> **Input material**:
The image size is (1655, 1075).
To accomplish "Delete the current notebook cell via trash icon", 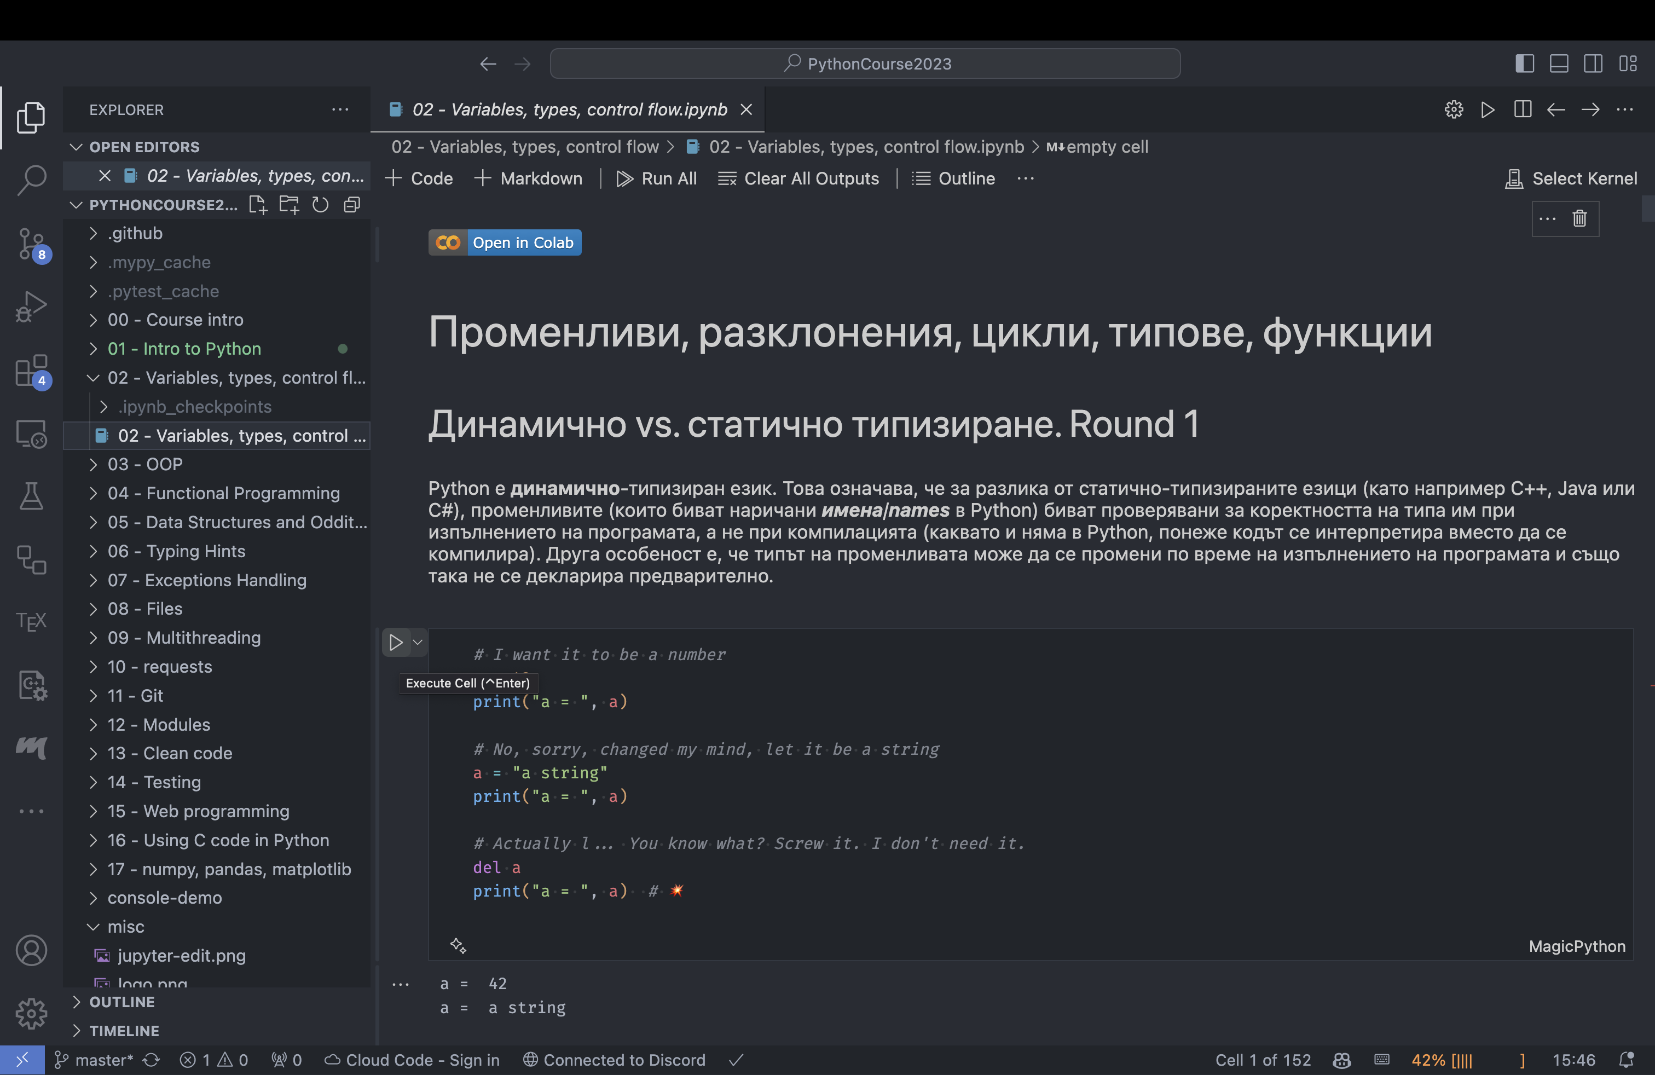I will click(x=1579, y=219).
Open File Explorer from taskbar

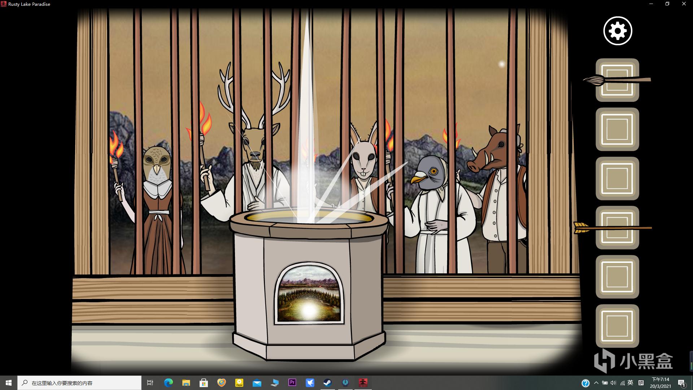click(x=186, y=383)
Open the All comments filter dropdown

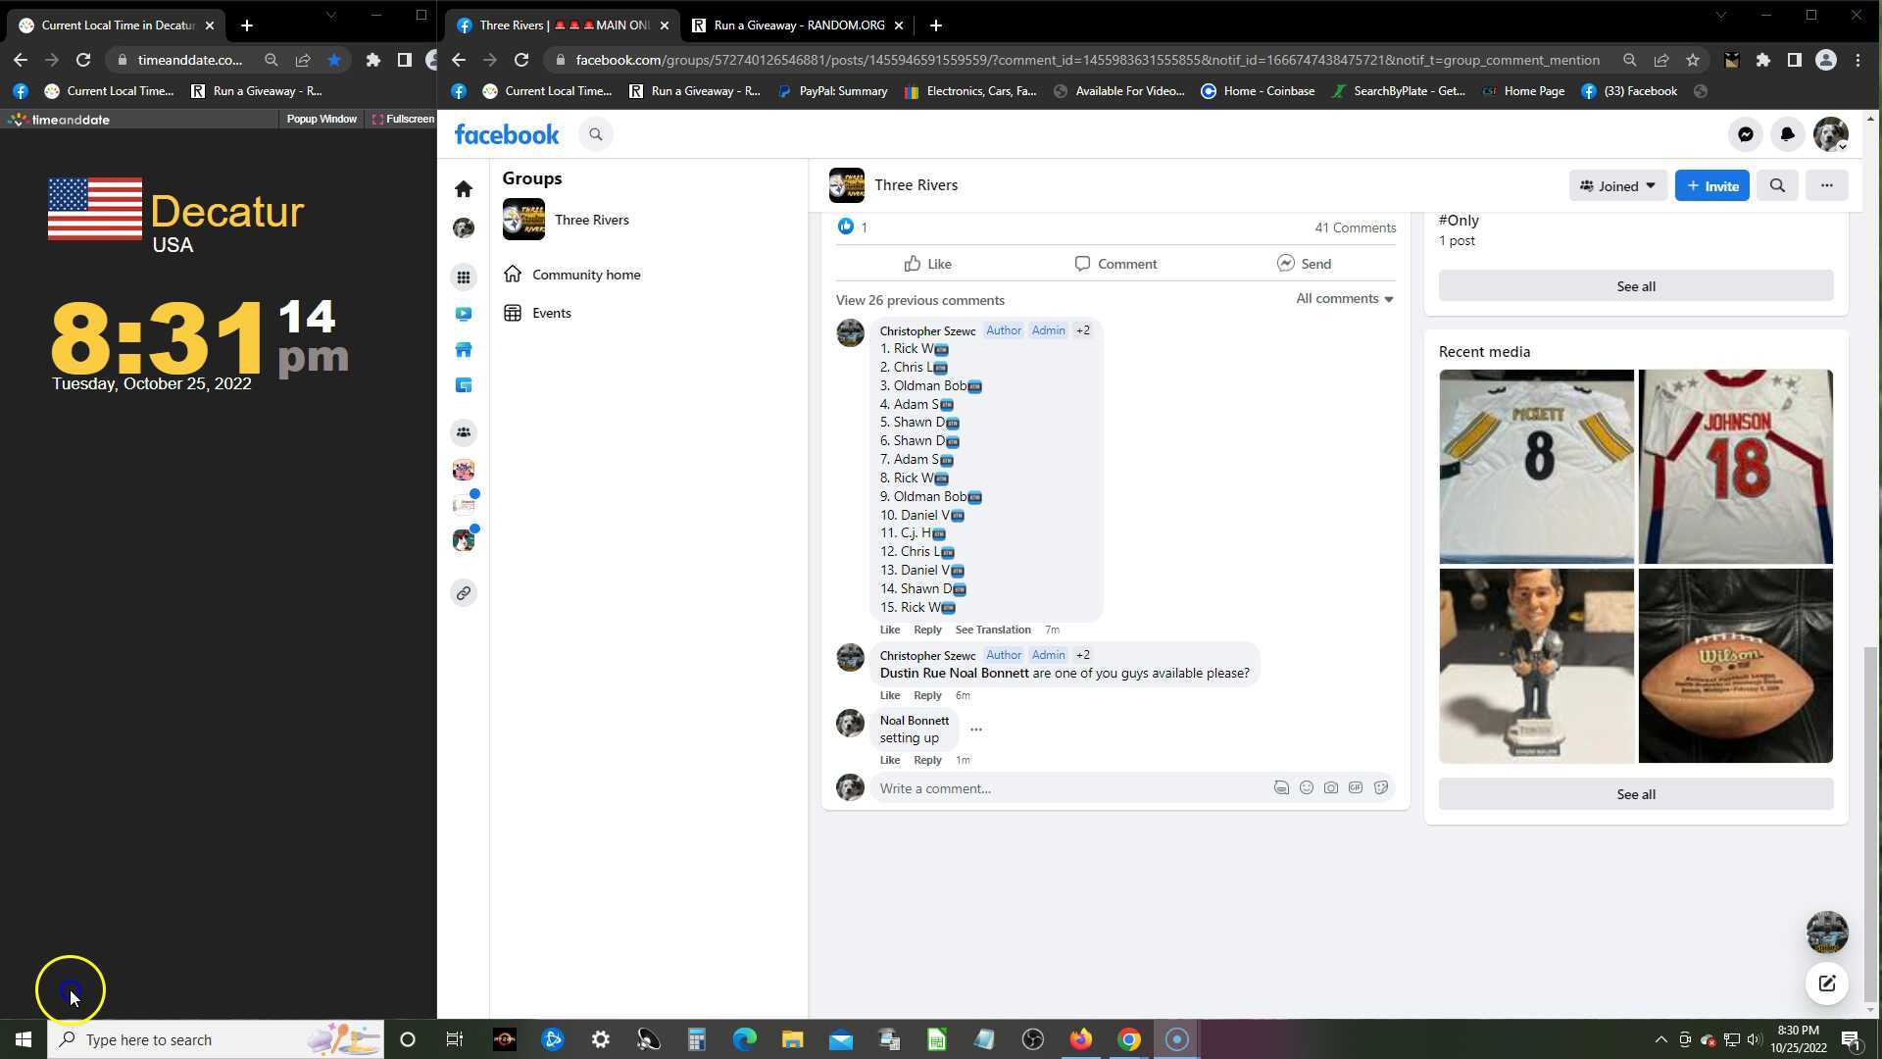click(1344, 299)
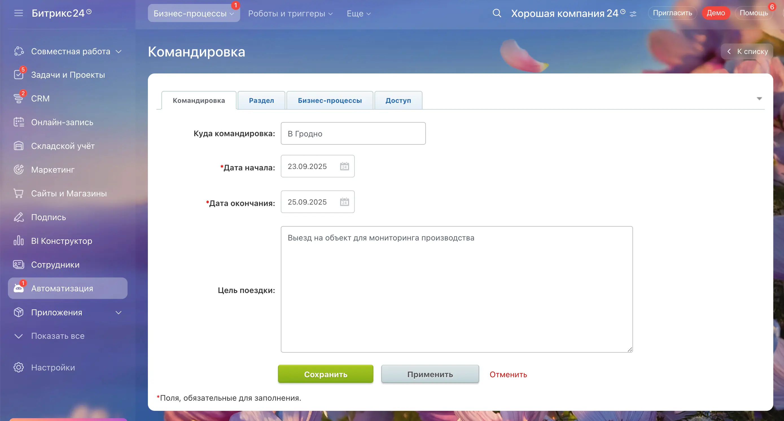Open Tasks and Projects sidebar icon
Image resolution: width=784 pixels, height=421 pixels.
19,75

> **Problem**:
Your copy should consist only of the lines from the line holding "Open File Explorer from taskbar" through the final line of the listing above, both included, with all pictures omitted.

> **Reply**:
Open File Explorer from taskbar

click(x=186, y=383)
Open the All comments filter dropdown

click(1344, 299)
Open Tasks and Projects sidebar icon
Image resolution: width=784 pixels, height=421 pixels.
19,75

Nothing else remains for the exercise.